Office Properties and Equipment
We carry office properties and equipment at depreciated cost. We depreciate these assets on a straight-line basis over the estimated useful lives of the assets. The accumulated depreciation for office properties and equipment was $405.3 million and $369.4 million at the end of 1998 and 1997, respectively.
Foreign Currency Translation
We assign functional currencies to our foreign operations, which are generally the currencies of the local operating environment. Foreign currency amounts are remeasured to the functional currency, and the resulting foreign exchange gains or losses are reflected in the statement of income. Functional currency amounts are then translated into U.S. dollars. The unrealized gain or loss from this translation is recorded as a part of common shareholders' equity. The change in unrealized foreign currency translation gain or loss during the year is a component of comprehensive income. Both the remeasurement and translation are calculated using current exchange rates for the balance sheets and average exchange rates for the statements of income.
In highly inflationary economies, the functional currency is the U.S. dollar. Monetary assets and liabilities are translated into U.S. dollars using exchange rates in effect at the balance sheet date, whereas nonmonetary balances are translated using historical exchange rates. Revenue and expense accounts are translated using the average exchange rates prevailing during the year for monetary transactions and historical exchange rates for nonmonetary transactions. Realized gains or losses resulting from translation are included in the statement of income.
Supplemental Cash Flow Information
Interest and Income Taxes Paid - We paid interest of $71.1 million in 1998, $81.1 million in 1997 and $85.5 million in 1996. We paid federal income taxes of $68.3 million in 1998, $99.3 million in 1997 and $96.3 million in 1996.
Noncash Financing Activities - The John Nuveen Company issued $45 million of preferred stock in 1997 to fund a portion of its purchase of Flagship Resources, Inc.
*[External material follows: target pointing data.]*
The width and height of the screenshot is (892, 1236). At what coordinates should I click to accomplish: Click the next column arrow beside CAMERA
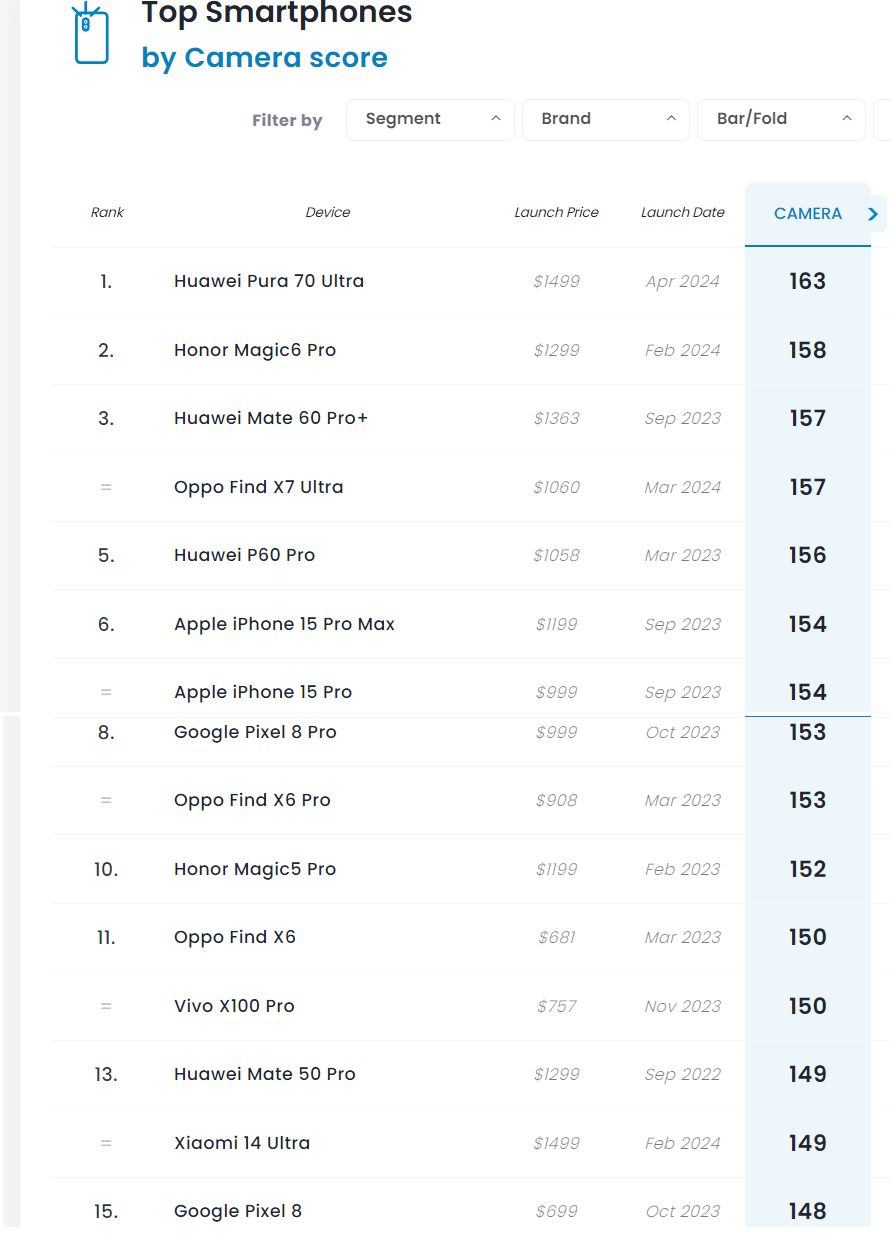(x=873, y=214)
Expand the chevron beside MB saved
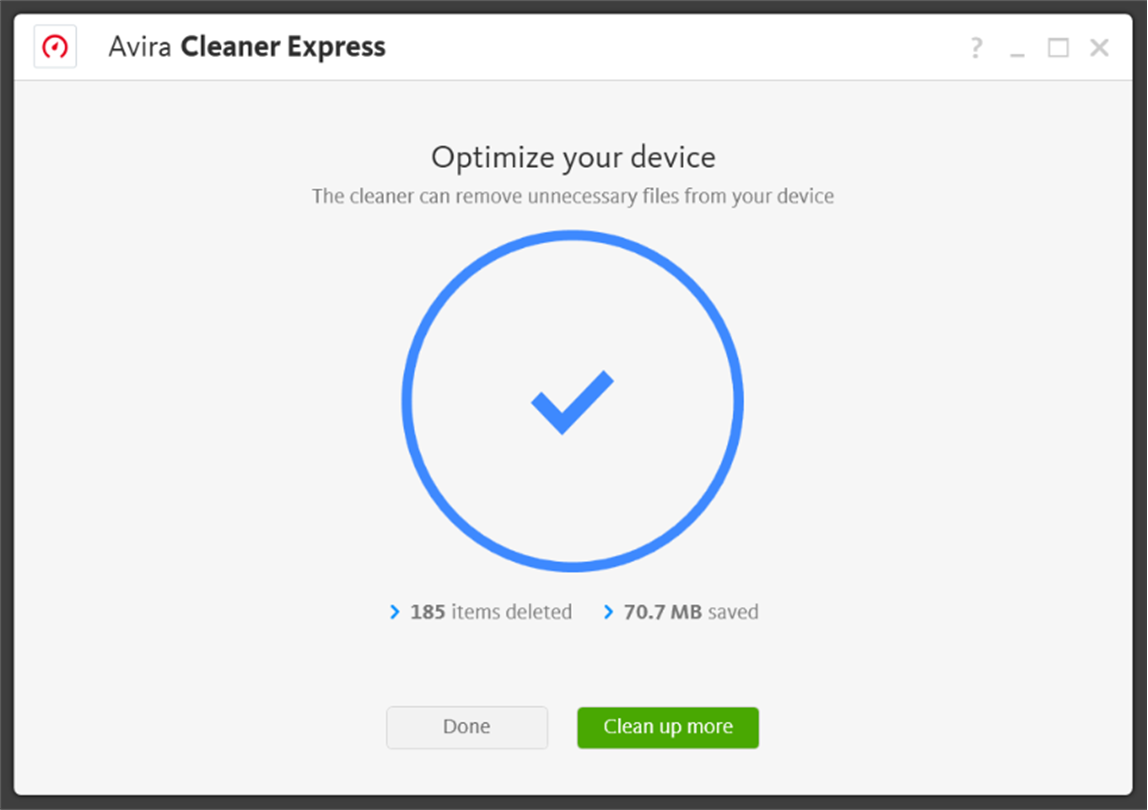Screen dimensions: 1148x810 tap(608, 612)
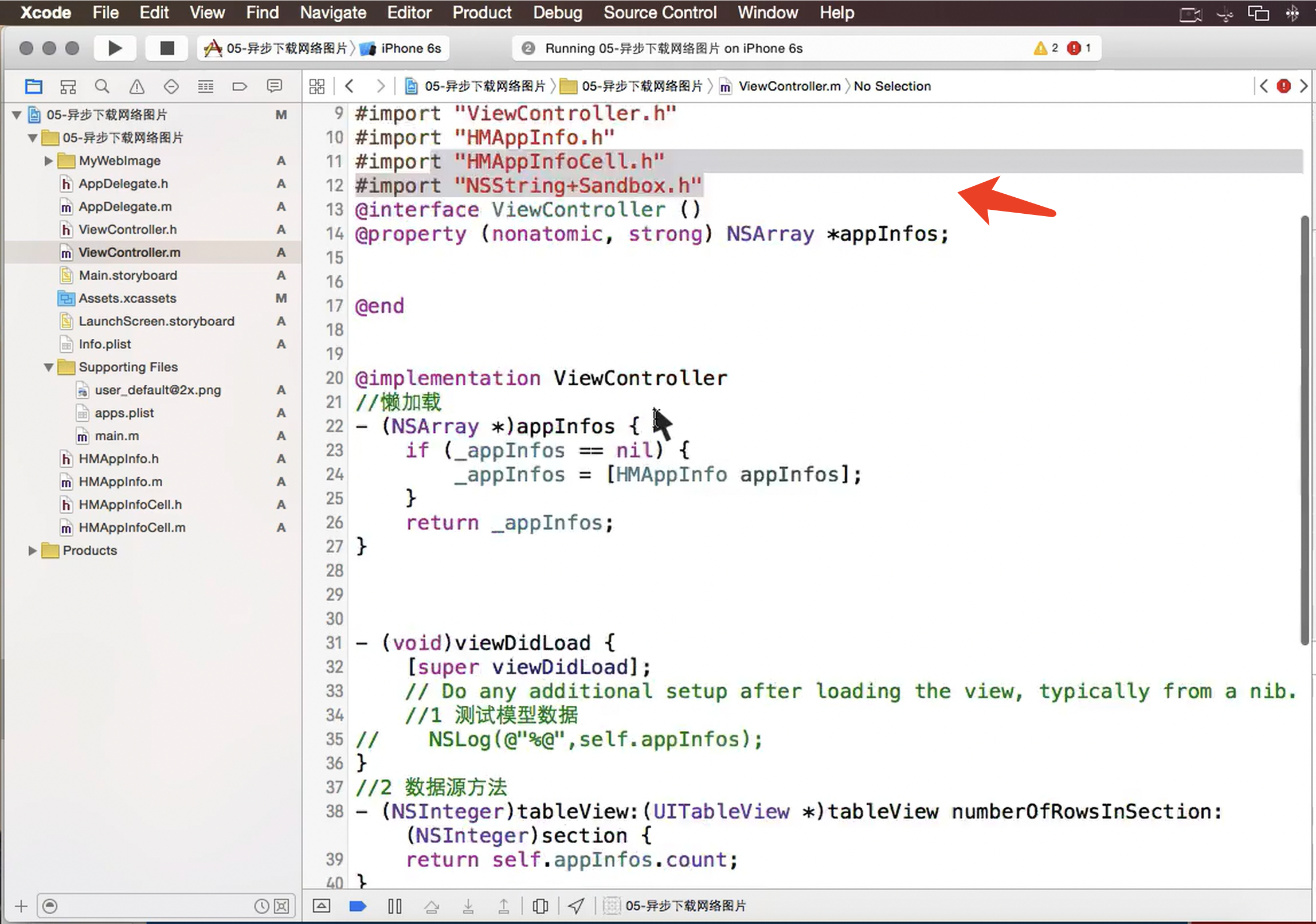Open the Find navigator magnifier icon
Screen dimensions: 1316x924
(102, 87)
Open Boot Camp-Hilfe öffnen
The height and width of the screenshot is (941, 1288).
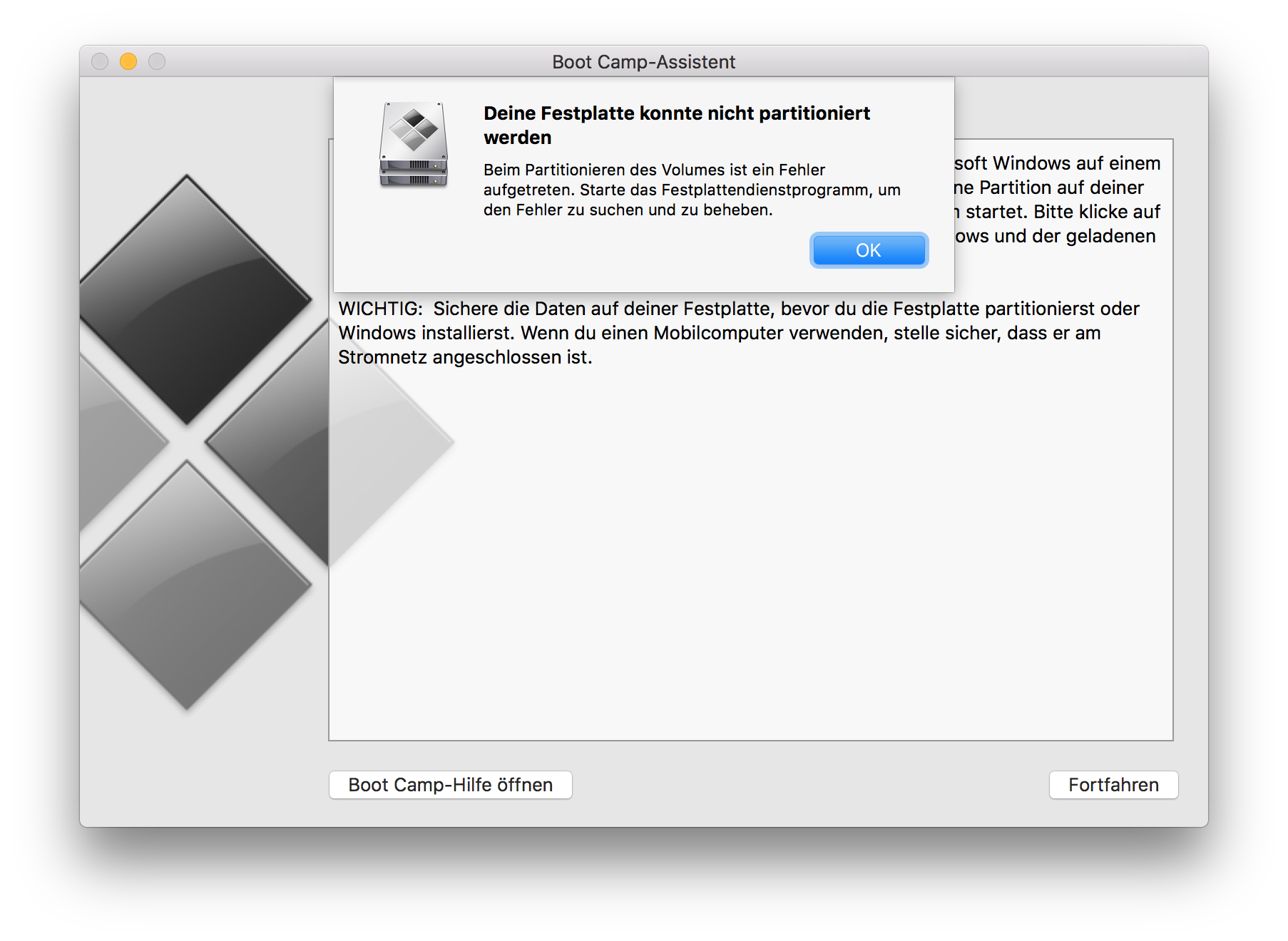(449, 785)
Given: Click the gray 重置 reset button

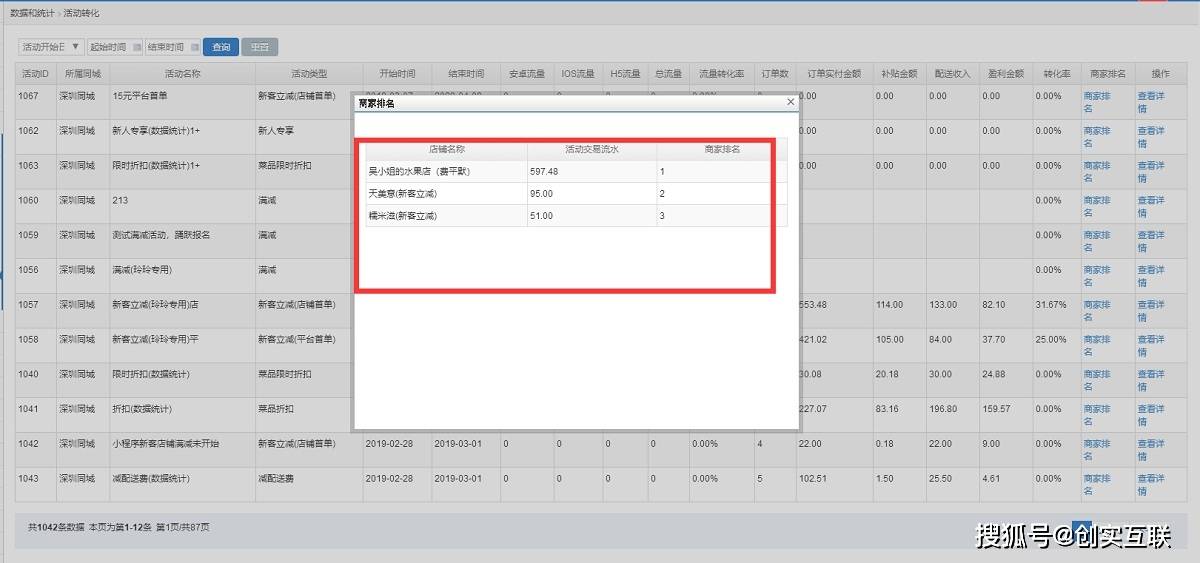Looking at the screenshot, I should coord(260,47).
In December 1997, we issued $112 million of common stock in consideration for our acquisition of TITAN Holdings, Inc. Cash provided from operating activities in 1997 does not include a $104 million portion of a coinsurance contract purchased to cede certain structured settlement annuity obligations (see Note 15 "Reinsurance"). During 1996, we entered into a coinsurance contract with an unaffiliated life insurance company to cede a portion of our block of single premium deferred annuities (the "broker SPDA block"). As part of the noncash transaction, we transferred $932 million of investments and other assets to the coinsurer, and recorded a reinsurance receivable of $964 million.